There have been allegations of doping in the Tour de France since the race began in 1903. Early Tour riders consumed alcohol and used ether, among other substances, as a means of dulling the pain of competing in endurance cycling. Riders began using substances as a means of increasing performance rather than dulling the senses, and organizing bodies such as the Tour and the International Cycling Union (UCI), as well as government bodies, enacted policies to combat the practice.
Use of performance-enhancing drugs in cycling predates the Tour de France. Cycling having been from the start a sport of extremes, whether of speed by being paced by tandems, motorcycles and even cars, or of distance, the suffering involved encouraged the means to alleviate it. Not until after World War II were sporting or even particularly health issues raised. Those came shortly before the death of Tom Simpson in the Tour de France of 1967. Max Novich referred to the Tour de France in a 1973 issue of New York State Journal of Medicine as “a cycling nightmare”. In the eyes of a 1998 German observer:
For as long as the Tour has existed, since 1903, its participants have been doping themselves. No dope, no hope. The Tour, in fact, is only possible because – not despite the fact – there is doping. For 60 years this was allowed. For the past 30 years it has been officially prohibited. Yet the fact remains; great cyclists have been doping themselves, then as now
Early doping in cycling
Drug-taking in cycling predates the Tour de France. “It existed, it has always existed”, said the French reporter and author, Pierre Chany, who followed 49 Tours before his death in 1996. The exhaustion of six-day races on the track was countered by the riders’ soigneurs (the French word for “carer”), helpers akin to seconds in boxing. Among the treatments they supplied was nitroglycerine, a drug used to stimulate the heart after cardiac attacks and which was credited with improving riders’ breathing. Riders suffered hallucinations from the exhaustion and perhaps the drugs. The American champion Major Taylor refused to continue the New York race, saying: “I cannot go on with safety, for there is a man chasing me around the ring with a knife in his hand.”
Also used was strychnine, which in small doses tightened tired muscles. A track rider of the era said he had developed such a tolerance to the drug that he took doses large enough to kill smaller men. The use of strychnine, far from being banned, was thought necessary to survive demanding races, says the sports historian Alain Lunzenfichter.
The American specialist in doping, Max M. Novich, wrote: “Trainers of the old school who supplied treatments which had cocaine as their base declared with assurance that a rider tired by a six-day race would get his second breath after absorbing these mixtures. John Hoberman, a professor at the University of Texas in Austin, Texas, said six-day races were “de facto experiments investigating the physiology of stress as well as the substances that might alleviate exhaustion.”
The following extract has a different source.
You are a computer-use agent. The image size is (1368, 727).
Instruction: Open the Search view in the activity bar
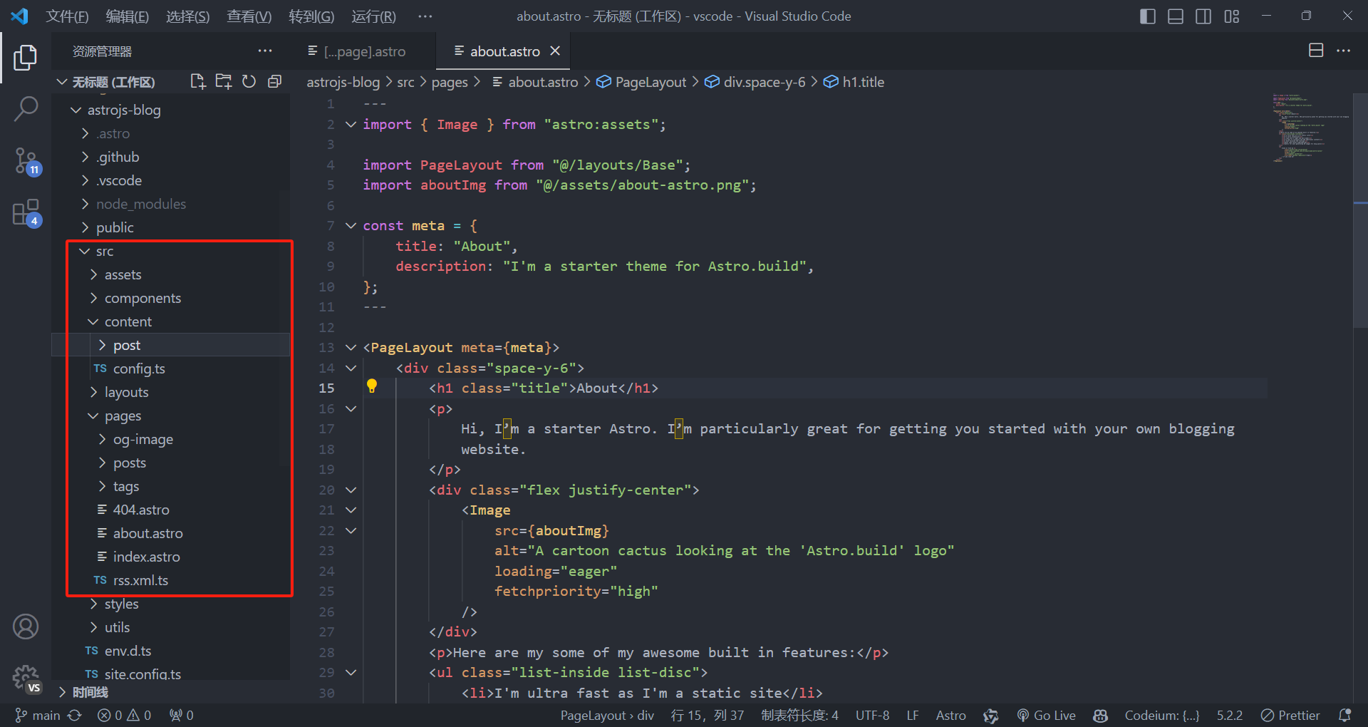tap(26, 108)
The first backers of races on the road were newspapers. Although Le Vélocipède Illustré, which was behind the world’s first long-distance road race in November 1869, said its purpose was “to further the good cause of the bicycle” because “it must be determined that the bicycle can be raced over considerable distances with incomparably less fatigue than running”, it can’t have escaped the circulation department that the race would do the newspaper’s sales a lot of good as well. In an era before radio and television, newspapers could build the drama of a race for weeks, rely on customers buying a further copy on the day to prepare for the riders to pass and then another next day to see what had become of them. Few people had travelled 130 km, at least not often, and the idea of doing it by bicycle and at as high a speed as possible when the roads were potholed and bicycles had wooden wheels and metal tyres was exciting. The result was that newspapers outdid each other in promotions. In 1891, came a race from Bordeaux to Paris. In the same year, Le Petit Journal went twice as far by running Paris–Brest–Paris over 1,200 km.
The whole lot was topped, deliberately, during a meeting at L’Auto in Paris when journalist Géo Lefèvre suggested a race right round France, not just one day but six, “like the six-day races on the track.” The idea of bringing the excess of the indoors to the roads of the outdoors was born. And with it came the practices which had seen riders through their suffering.